Chris Angelico writes:

 > Except that render_template isn't one of my own functions. It's part
 > of the templating engine (this is a Flask web app). There is no
 > refactoring to do - that IS the correct way to call it.

So NOW you tell me! ;-)  Just kidding: of course I recognized that as a
library call.  Of course cases where one calls a library function with
a plethora of keyword arguments and large fraction of them are going
to take same name variables as keyword arguments are going to exist.
The question is are they frequent enough to justify an IMO ugly syntax
change.  There are a lot of other factors involved, such as why there
are so many randomly-assorted variables that are nevertheless related
by this function call, whether this particular call is repeated with
the same objects (so that it might be worth wrapping it in a
marshalling function with appropriate defaults), if it would be
conceptually useful to have a library manager object that collects all
of the assorted variables, and so on.

I'm arguing that multiple changes in Python, and additional experience
for me, mean that I run into same name arguments much less frequently
nowadays than I once did, frameworks like Flask notwithstanding.
There are several reasons for that, including:

1.  Variable naming that refers to the role in the application, rather
    than the role in the function called.
2.  Constructs like comprehensions and zip() that make writing helper
    functions that call for same name arguments less attractive.
3.  Using local rather than global functions in helper roles,
    eliminating same name arguments in favor of nonlocal access.

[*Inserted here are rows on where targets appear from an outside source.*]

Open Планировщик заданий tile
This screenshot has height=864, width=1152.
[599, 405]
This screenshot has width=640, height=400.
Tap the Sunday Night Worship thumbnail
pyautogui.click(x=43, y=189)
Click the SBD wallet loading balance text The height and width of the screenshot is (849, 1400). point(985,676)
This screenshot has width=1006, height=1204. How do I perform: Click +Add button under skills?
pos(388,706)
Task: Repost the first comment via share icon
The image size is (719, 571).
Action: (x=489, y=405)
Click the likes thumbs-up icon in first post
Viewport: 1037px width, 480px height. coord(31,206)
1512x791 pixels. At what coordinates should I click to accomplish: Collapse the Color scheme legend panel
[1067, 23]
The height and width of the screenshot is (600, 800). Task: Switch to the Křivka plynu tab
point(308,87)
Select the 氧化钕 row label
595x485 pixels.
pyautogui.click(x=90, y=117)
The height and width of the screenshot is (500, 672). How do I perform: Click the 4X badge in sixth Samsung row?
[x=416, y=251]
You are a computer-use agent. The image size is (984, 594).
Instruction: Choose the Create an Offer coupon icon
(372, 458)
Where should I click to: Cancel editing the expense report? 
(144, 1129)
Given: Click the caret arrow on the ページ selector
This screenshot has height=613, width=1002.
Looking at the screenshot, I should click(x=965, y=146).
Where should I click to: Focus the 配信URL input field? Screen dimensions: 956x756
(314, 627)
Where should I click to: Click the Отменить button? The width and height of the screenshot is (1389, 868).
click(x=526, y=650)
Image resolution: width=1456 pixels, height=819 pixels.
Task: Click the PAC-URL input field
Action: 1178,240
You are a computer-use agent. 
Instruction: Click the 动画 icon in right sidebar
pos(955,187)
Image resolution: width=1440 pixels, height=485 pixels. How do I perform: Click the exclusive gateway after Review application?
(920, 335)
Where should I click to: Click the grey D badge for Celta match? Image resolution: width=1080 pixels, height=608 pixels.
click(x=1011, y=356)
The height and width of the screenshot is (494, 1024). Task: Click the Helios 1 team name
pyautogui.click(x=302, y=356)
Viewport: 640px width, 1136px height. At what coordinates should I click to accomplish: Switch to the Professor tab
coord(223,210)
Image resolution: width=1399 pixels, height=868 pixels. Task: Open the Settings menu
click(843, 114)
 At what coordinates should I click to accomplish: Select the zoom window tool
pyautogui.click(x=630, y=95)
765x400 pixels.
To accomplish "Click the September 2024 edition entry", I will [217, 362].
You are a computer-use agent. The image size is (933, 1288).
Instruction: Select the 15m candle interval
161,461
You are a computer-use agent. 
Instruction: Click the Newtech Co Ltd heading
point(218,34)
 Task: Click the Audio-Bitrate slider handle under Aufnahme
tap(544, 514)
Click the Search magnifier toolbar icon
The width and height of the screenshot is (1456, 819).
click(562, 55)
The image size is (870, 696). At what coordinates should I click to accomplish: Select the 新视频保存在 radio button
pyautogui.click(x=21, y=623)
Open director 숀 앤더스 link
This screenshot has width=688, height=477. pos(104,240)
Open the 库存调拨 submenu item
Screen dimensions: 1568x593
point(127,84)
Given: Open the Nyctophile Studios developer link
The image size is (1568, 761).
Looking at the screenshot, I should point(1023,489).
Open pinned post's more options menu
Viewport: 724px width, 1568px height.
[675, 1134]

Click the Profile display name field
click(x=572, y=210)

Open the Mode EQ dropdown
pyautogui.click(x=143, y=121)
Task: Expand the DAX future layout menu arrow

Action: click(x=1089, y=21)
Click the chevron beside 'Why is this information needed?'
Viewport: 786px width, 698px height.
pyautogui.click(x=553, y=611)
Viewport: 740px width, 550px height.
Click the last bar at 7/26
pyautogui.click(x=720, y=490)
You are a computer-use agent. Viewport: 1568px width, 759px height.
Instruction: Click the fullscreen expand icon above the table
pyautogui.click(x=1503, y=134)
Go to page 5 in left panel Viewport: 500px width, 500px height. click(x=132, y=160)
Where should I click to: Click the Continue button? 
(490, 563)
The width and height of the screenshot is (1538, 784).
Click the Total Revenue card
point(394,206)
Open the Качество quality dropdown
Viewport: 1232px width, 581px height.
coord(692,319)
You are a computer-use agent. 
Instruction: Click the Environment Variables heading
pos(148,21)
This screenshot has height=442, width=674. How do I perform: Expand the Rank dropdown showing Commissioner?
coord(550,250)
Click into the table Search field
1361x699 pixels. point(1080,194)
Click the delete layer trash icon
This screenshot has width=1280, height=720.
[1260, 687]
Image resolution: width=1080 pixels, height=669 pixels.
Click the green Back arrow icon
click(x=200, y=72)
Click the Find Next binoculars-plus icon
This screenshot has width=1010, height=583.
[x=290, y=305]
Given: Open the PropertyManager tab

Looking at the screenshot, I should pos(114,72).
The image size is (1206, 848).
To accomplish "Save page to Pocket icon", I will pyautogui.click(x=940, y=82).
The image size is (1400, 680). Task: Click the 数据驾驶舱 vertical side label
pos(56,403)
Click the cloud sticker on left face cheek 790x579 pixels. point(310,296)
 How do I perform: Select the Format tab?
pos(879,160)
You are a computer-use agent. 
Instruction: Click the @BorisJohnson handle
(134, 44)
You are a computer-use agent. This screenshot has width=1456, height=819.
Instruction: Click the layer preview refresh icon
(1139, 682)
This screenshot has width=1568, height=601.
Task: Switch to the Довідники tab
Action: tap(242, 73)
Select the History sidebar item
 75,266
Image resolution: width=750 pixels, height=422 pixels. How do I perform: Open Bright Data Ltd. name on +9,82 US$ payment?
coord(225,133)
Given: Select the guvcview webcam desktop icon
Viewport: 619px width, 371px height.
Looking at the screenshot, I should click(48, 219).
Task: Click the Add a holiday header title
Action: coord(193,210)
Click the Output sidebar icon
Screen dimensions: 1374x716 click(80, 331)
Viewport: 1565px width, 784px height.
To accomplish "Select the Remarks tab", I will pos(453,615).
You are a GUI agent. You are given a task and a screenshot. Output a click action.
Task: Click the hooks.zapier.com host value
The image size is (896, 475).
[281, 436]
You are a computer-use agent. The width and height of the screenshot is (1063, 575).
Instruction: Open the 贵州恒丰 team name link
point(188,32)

None of those is a panacea; 2 & 3 are completely inapplicable to the
render_template example, and 1 is a matter of style that I think is
becoming widespread in the Python community (at least in the code I
have to read frequently :-) but is certainly your choice, and any
programmer's choice, not mine.  And it will vary with the particular
library: if you have to call constructors for a bunch of library
facilities and do nothing with them but pass them to library
functions, the argument names are the obvious variable names.  I
recognize that.

But all of them together, including some not mentioned here, have the
effect that this issue is much less salient for me than it used to be,
so I'm a lot less sympathetic to this syntactic sugar than I would
have been five years ago.

I don't know how common this experience is, but I think it's
reasonable to present it, and to suggest that it may be quite common.